[Items listed in a dataset]
============
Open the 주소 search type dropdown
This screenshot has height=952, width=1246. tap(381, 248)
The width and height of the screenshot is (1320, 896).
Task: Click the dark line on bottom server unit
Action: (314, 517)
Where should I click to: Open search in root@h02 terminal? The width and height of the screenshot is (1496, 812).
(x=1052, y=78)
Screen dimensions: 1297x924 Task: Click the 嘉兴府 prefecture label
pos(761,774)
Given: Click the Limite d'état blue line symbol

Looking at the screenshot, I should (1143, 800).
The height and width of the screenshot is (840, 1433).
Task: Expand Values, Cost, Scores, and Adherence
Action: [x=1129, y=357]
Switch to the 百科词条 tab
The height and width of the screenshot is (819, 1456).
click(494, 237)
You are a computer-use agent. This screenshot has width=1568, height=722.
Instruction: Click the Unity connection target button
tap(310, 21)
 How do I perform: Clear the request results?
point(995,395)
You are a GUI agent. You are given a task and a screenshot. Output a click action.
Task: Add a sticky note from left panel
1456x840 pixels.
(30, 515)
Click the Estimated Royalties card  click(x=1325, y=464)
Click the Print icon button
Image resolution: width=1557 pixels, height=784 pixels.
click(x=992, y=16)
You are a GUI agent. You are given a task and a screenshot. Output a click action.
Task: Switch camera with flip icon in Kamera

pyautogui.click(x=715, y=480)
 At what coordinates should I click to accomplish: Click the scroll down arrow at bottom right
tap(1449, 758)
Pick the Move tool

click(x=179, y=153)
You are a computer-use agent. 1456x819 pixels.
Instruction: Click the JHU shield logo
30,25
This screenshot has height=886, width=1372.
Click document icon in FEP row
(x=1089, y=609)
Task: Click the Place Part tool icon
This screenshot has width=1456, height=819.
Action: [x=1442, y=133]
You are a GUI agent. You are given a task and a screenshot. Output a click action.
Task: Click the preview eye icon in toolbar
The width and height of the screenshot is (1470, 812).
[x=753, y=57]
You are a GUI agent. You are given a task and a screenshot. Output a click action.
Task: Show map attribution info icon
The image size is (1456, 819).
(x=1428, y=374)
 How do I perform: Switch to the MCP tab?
============
-- What to work on --
Only the lines containing the string "computer" are needed; pull them out of the records.

-- Response for this exercise --
You are a computer-use agent. This screenshot has width=1568, height=722.
You are a computer-use agent. 1456x819 pixels.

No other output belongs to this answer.